Change "Практика" to "Судебная практика" in the items from the line with "[button] (102, 6)" up to and including the line with "Eng (108, 2)", and give those lines again with nothing else altered.

---+---

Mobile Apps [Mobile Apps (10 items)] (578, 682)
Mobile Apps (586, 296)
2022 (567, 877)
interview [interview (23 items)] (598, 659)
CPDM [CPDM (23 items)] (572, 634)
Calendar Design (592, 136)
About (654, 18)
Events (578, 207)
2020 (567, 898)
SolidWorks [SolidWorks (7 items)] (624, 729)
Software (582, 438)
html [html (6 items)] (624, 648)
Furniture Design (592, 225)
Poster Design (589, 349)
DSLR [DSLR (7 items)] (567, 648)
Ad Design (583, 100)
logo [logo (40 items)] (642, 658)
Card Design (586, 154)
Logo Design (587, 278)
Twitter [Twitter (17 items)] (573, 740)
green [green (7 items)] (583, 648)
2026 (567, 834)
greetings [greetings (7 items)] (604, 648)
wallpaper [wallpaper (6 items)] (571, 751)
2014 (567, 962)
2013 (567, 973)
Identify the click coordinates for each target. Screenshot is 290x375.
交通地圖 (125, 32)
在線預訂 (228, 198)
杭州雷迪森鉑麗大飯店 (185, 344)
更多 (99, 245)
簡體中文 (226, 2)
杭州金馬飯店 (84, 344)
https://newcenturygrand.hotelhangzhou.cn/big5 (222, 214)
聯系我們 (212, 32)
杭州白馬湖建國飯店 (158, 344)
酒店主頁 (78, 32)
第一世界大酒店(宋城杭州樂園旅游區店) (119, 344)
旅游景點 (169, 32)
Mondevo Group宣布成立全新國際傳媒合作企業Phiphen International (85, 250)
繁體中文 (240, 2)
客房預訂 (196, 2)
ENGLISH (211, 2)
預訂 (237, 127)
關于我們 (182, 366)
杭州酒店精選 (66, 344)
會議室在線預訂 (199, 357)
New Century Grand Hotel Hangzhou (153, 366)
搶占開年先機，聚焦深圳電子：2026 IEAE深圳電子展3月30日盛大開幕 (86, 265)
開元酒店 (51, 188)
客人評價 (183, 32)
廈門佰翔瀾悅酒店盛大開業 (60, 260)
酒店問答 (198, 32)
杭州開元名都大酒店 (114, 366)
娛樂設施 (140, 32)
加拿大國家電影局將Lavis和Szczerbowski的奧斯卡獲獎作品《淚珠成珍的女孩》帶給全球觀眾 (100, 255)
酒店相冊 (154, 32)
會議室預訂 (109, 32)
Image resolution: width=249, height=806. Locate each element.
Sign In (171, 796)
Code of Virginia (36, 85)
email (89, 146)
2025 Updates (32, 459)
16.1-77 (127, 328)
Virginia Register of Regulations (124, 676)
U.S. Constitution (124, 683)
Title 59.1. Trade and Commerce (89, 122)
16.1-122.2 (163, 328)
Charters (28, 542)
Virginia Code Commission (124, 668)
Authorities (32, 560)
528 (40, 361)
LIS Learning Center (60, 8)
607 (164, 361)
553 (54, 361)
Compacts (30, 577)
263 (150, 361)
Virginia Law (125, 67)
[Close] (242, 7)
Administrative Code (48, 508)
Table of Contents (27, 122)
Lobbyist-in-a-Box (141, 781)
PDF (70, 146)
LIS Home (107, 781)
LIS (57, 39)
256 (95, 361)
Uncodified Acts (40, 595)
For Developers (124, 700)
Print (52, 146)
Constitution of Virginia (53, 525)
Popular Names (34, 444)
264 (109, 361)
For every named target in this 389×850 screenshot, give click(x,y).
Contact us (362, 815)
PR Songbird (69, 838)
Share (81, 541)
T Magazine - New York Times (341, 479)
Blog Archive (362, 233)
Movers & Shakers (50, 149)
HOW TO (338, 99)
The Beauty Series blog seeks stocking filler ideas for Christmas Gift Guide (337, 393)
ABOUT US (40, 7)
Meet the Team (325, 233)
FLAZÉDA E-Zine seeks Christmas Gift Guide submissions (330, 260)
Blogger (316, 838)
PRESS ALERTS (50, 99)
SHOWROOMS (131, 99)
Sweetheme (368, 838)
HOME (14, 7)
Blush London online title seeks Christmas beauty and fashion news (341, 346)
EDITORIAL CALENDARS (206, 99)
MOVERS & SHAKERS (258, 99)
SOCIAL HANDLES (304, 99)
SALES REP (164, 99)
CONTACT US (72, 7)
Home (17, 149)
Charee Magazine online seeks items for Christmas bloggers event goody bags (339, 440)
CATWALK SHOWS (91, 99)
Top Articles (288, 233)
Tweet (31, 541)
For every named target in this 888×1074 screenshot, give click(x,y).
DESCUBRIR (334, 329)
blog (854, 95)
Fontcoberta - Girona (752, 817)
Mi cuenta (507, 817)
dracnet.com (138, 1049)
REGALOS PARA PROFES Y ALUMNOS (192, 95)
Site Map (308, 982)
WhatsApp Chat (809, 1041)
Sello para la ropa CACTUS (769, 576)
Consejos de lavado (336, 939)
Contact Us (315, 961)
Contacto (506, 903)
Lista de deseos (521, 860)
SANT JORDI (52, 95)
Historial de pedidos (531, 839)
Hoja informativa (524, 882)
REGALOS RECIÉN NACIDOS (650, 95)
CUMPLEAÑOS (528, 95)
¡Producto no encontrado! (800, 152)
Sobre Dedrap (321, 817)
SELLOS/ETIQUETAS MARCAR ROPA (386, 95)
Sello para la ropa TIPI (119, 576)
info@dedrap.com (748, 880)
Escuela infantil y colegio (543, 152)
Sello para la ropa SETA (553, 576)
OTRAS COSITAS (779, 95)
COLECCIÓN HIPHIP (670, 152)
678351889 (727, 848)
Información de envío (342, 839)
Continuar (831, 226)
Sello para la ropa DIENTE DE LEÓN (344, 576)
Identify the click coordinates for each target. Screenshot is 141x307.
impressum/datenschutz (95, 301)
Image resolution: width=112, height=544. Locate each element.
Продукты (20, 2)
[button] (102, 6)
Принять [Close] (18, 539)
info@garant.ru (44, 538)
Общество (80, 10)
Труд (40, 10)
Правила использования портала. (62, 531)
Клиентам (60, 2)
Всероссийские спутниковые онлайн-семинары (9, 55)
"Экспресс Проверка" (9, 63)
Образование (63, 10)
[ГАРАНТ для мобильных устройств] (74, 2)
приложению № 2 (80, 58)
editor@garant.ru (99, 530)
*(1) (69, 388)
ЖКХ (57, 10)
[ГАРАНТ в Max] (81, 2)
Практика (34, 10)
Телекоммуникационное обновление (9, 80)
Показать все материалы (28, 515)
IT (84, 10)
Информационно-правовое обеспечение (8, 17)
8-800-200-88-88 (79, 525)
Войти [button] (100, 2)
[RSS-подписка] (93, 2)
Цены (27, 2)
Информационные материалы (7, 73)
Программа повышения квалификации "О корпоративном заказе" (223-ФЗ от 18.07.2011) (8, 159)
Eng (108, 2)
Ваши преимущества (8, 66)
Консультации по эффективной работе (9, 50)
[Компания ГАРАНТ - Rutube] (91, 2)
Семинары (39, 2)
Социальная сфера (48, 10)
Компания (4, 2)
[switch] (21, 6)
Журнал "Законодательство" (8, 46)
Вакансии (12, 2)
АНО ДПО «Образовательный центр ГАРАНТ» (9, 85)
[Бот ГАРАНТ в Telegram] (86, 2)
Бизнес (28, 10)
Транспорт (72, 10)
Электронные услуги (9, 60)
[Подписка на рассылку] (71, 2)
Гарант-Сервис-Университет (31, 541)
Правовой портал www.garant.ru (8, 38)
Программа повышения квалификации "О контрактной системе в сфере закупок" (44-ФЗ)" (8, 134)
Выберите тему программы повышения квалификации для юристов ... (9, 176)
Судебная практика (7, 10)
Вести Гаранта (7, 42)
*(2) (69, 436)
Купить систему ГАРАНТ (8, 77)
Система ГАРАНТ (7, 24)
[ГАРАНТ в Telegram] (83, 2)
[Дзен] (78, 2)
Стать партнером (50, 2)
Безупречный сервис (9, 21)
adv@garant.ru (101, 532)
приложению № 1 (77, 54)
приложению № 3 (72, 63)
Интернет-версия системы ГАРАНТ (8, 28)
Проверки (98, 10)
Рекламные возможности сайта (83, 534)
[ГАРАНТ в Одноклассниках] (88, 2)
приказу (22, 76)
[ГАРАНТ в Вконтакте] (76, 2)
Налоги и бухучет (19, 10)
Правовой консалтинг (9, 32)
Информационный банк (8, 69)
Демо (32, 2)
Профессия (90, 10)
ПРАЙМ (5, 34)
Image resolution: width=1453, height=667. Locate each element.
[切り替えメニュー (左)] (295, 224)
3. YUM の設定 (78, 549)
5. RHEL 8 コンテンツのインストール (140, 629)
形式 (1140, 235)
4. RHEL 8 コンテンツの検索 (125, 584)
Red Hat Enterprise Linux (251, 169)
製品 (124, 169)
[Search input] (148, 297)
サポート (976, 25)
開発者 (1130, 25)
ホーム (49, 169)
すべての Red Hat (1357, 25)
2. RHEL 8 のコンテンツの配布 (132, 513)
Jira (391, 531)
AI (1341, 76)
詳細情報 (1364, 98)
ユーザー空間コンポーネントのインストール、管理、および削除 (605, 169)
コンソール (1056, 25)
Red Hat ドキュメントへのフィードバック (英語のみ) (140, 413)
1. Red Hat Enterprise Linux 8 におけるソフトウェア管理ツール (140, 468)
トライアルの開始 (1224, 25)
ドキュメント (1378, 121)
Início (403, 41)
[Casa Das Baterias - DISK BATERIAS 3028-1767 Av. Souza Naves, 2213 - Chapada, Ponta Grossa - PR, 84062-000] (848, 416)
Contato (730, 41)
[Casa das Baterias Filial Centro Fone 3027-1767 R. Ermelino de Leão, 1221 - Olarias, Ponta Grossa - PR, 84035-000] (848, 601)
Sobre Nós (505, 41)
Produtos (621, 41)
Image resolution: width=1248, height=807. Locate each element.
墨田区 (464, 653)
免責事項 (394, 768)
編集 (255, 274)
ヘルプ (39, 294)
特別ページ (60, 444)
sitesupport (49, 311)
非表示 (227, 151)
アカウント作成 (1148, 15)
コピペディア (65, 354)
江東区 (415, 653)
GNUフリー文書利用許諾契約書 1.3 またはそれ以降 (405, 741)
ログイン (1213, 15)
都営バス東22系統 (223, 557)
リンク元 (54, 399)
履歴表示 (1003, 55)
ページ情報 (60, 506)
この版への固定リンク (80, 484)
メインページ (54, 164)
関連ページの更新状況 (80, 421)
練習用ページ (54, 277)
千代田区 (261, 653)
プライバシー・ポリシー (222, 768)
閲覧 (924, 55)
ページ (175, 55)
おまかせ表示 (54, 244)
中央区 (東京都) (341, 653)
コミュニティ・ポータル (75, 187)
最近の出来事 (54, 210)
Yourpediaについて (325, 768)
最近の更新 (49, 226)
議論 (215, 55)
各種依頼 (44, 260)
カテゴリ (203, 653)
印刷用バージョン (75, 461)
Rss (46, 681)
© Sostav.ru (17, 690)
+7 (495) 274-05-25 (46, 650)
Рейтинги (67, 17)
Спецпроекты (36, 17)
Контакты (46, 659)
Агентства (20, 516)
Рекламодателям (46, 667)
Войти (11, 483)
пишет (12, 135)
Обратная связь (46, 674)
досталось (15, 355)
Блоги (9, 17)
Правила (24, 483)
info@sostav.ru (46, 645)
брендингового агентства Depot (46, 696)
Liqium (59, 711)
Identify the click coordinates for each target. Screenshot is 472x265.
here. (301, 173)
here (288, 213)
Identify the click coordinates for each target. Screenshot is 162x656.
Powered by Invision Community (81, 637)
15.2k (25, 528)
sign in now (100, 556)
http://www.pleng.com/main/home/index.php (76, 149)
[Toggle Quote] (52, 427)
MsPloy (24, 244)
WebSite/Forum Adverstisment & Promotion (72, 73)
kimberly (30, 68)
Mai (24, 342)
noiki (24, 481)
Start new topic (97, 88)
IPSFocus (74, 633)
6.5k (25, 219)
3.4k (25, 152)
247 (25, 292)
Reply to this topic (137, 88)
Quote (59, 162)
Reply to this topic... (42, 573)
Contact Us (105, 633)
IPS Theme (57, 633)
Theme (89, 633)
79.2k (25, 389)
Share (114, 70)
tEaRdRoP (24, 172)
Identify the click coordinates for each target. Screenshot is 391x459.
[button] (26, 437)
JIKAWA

---+---

▸ CORRECT ANSWER:
[button] (102, 6)
Принять [Close] (18, 539)
info@garant.ru (44, 538)
Общество (80, 10)
Труд (40, 10)
Правила использования портала. (62, 531)
Клиентам (60, 2)
Всероссийские спутниковые онлайн-семинары (9, 55)
"Экспресс Проверка" (9, 63)
Образование (63, 10)
[ГАРАНТ для мобильных устройств] (74, 2)
приложению № 2 (80, 58)
editor@garant.ru (99, 530)
*(1) (69, 388)
ЖКХ (57, 10)
[ГАРАНТ в Max] (81, 2)
Судебная практика (34, 10)
Телекоммуникационное обновление (9, 80)
Показать все материалы (28, 515)
IT (84, 10)
Информационно-правовое обеспечение (8, 17)
8-800-200-88-88 (79, 525)
Войти [button] (100, 2)
[RSS-подписка] (93, 2)
Цены (27, 2)
Информационные материалы (7, 73)
Программа повышения квалификации "О корпоративном заказе" (223-ФЗ от 18.07.2011) (8, 159)
Eng (108, 2)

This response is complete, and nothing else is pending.